CVE-2022-36909

A missing permission check in Jenkins OpenShift Deployer Plugin 1.2.0 and earlier allows attackers with Overall/Read permission to check for the existence of an attacker-specified file path on the Jenkins controller file system and to upload an SSH key file from the Jenkins controller file system to an attacker-specified URL [1][2][3]. This vulnerability occurs because the plugin does not properly validate that the user has the necessary permissions for these actions.

The attack requires only Overall/Read permission, which is commonly granted to many Jenkins users.
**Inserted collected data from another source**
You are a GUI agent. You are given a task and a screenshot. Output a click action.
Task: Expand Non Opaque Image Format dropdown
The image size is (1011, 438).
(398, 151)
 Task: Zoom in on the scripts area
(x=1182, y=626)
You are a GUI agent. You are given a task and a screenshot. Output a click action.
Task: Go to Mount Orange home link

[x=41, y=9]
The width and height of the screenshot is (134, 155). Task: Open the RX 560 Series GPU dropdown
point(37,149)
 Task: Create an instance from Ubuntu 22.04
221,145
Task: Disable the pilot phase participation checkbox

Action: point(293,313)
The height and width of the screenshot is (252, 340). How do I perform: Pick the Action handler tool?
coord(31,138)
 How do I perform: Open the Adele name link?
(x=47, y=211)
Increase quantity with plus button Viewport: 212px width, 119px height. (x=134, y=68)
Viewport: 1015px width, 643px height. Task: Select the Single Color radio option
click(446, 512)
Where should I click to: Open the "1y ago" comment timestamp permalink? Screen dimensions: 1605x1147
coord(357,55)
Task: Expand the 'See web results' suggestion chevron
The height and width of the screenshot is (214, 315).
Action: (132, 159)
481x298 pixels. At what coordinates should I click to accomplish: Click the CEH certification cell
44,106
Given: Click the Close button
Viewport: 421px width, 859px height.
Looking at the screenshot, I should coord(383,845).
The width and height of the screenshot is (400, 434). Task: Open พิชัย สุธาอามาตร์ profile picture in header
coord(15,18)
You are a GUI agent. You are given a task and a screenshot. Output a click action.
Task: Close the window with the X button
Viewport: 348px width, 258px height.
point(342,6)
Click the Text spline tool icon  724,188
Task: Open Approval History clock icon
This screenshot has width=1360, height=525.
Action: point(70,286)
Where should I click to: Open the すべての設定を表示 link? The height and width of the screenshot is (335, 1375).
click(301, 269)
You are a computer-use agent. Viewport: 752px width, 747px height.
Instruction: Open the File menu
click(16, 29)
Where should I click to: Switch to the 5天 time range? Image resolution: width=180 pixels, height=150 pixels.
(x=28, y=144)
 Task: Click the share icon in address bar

An attacker can probe arbitrary file paths on the controller to confirm their existence, then upload an SSH key file (e.g., /var/lib/jenkins/.ssh/id_rsa) to an external server, bypassing any intended access controls [1][3][4]. The plugin's use of SSH keys for OpenShift authentication makes this a high-risk vector for credential theft.

Successful exploitation allows an attacker to exfiltrate SSH keys, which could be used to authenticate to and compromise OpenShift deployments managed by Jenkins [4]. As the plugin only supports OpenShift v2 (which is end-of-life), no fix is expected, and the vulnerability remains unresolved [1][2]. Users should remove the plugin or restrict access to Jenkins jobs requiring Overall/Read.